D’UNE PIERRE, deux coups. Non contents d’avoir identifié une nouvelle cible dans l’infection à VHC, le Pr Thomas Baumert et ses collègues de l’unité INSERM U748 à Strasbourg, proposent dans la foulée un candidat médicament pour passer sans attendre à la recherche clinique. « L’originalité de notre travail est de proposer un concept nouveau dans l’infection à VHC, explique pour « le Quotidien » le Pr Baumert, chercheur et gastro-entérologue d’origine allemande ayant effectué une partie de sa carrière aux États-Unis. Notre équipe fait partie des pionniers, qui travaillent depuis 2-3 ans à caractériser l’entrée du VHC dans les hépatocytes. C’est ainsi qu’en collaboration avec les équipes de l’IGBMC Strasbourg, les universités de Lyon, Birmingham, Glasgow, Fribourg, Hanovre, Boston et Harvard Boston et le soutien de l’ANRS, nous avons identifié une nouvelle cible thérapeutique contre l’infection : les kinases ». Malgré les énormes progrès réalisés ces dernières années contre l’infection à VHC, le développement de nouveaux médicaments reste un enjeu de la recherche en raison des résistances et des effets secondaires des traitements.
Coup de projecteur sur deux kinases
Les chercheurs de l’INSERM ont ainsi mis en évidence le rôle déterminant de deux kinases dans les premières étapes de l’infection virale : l’EGFR et l’EphA2. Ces deux enzymes sont exprimées à la surface des hépatocytes et facilitent l’assemblage des récepteurs du virus, formant alors un « complexe de récepteurs ». « Pour les identifier, nous avons réalisé un criblage des hépatocytes par ARN interférents, explique le chercheur. Sur les 58 kinases retrouvées, deux parmi elles ont retenu notre attention. Inconnus jusqu’à présent, ces co-facteurs de l’hôte facilitent la pénétration du virus dans la cellule ».
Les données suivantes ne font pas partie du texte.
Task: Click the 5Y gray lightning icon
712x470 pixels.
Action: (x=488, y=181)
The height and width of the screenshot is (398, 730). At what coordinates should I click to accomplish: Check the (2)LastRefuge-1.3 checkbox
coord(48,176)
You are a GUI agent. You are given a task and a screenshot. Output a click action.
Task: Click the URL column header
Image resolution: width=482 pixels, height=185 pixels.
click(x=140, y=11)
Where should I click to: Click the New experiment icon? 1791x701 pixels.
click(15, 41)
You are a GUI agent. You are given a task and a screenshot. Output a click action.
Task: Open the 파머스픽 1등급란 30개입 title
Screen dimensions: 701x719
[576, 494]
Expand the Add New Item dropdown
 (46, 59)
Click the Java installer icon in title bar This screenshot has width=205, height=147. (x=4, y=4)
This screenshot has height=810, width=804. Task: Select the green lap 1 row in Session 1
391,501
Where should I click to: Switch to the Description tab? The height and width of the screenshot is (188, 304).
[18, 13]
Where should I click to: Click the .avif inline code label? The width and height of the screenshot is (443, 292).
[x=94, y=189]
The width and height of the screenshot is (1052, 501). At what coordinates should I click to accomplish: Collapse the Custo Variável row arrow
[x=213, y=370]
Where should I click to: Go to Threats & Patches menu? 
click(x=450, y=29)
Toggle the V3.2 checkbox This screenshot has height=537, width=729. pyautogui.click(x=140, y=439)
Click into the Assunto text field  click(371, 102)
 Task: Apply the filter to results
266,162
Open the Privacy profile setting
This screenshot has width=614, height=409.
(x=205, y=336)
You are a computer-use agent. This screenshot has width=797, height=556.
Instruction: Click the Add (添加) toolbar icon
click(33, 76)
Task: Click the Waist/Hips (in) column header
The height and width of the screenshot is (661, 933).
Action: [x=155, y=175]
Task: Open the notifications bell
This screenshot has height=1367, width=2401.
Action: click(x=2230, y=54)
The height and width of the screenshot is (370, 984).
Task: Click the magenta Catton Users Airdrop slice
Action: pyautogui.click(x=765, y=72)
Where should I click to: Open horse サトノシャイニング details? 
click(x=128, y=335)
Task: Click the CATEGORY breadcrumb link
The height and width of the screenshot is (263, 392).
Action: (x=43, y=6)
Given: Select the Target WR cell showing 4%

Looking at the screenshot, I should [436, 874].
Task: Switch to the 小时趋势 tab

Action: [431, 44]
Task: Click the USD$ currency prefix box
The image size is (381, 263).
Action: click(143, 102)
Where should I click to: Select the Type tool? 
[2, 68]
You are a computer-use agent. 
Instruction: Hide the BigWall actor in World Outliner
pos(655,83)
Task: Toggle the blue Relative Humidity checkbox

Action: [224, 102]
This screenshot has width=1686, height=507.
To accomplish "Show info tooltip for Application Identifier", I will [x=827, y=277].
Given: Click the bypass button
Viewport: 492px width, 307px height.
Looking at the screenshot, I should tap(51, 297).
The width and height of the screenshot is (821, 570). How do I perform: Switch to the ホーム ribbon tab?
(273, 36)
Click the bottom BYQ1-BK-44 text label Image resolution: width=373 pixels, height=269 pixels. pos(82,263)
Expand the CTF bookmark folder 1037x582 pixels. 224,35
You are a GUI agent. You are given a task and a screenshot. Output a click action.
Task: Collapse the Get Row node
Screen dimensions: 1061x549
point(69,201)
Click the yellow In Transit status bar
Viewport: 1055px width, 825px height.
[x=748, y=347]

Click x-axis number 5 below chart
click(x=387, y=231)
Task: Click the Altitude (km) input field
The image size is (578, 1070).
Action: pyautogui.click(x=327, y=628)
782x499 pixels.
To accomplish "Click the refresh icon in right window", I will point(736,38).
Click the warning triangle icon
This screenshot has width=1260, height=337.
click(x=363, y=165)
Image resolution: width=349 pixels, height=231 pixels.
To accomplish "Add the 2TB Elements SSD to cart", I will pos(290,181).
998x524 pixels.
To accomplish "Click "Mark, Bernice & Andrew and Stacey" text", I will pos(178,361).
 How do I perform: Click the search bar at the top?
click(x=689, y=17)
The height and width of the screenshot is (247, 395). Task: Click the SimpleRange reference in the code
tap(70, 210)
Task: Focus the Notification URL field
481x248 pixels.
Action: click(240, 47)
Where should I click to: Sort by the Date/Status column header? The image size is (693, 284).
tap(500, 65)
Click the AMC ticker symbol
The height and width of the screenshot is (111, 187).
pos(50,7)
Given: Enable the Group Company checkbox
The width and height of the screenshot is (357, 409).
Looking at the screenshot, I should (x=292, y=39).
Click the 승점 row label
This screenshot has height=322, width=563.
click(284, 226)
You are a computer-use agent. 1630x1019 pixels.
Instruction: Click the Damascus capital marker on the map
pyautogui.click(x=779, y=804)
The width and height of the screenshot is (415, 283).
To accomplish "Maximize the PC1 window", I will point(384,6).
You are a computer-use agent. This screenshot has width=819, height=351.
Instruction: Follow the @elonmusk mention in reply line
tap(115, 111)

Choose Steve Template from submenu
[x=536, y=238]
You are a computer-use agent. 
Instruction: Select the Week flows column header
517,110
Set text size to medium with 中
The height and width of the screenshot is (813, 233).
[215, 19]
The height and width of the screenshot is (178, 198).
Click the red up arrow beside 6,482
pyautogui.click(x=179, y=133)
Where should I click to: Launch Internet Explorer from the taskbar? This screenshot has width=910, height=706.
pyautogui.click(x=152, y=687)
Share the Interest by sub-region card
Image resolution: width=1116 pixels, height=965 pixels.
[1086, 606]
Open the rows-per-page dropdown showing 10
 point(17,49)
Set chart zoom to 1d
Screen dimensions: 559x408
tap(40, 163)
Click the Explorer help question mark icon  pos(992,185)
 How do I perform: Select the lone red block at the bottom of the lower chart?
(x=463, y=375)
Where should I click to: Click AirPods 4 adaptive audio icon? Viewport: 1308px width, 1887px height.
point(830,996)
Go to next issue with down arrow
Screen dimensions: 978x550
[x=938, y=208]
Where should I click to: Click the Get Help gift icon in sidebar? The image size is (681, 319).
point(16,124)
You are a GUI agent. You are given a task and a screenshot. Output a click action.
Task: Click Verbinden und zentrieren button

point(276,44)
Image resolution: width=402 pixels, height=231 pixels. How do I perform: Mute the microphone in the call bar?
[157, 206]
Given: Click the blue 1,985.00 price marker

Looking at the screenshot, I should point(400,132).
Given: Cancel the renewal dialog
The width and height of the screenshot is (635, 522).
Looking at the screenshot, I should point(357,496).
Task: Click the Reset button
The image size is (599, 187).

Et là, « coup de bol ». Il existe déjà sur le marché des molécules inhibant les kinases, l’erlotinib, un inhibiteur de l’EGFR, et le dasatinib, un inhibiteur de l’EphA2. L’erlotinib est administré en clinique depuis près de 5 ans maintenant dans le traitement du cancer du poumon. « L’existence de ces inhibiteurs de kinases nous a fait gagner beaucoup de temps », précise le Pr Baumert. Il ne restait plus ensuite aux chercheurs qu’à tester l’efficacité de ces inhibiteurs et d’autres ligands spécifiques, les anticorps anti-claudine, in vitro et dans un modèle murin. Les doses du médicament étaient calquées sur celles administrées dans les modèles animaux de cancer du poumon, quoique très légèrement plus élevées.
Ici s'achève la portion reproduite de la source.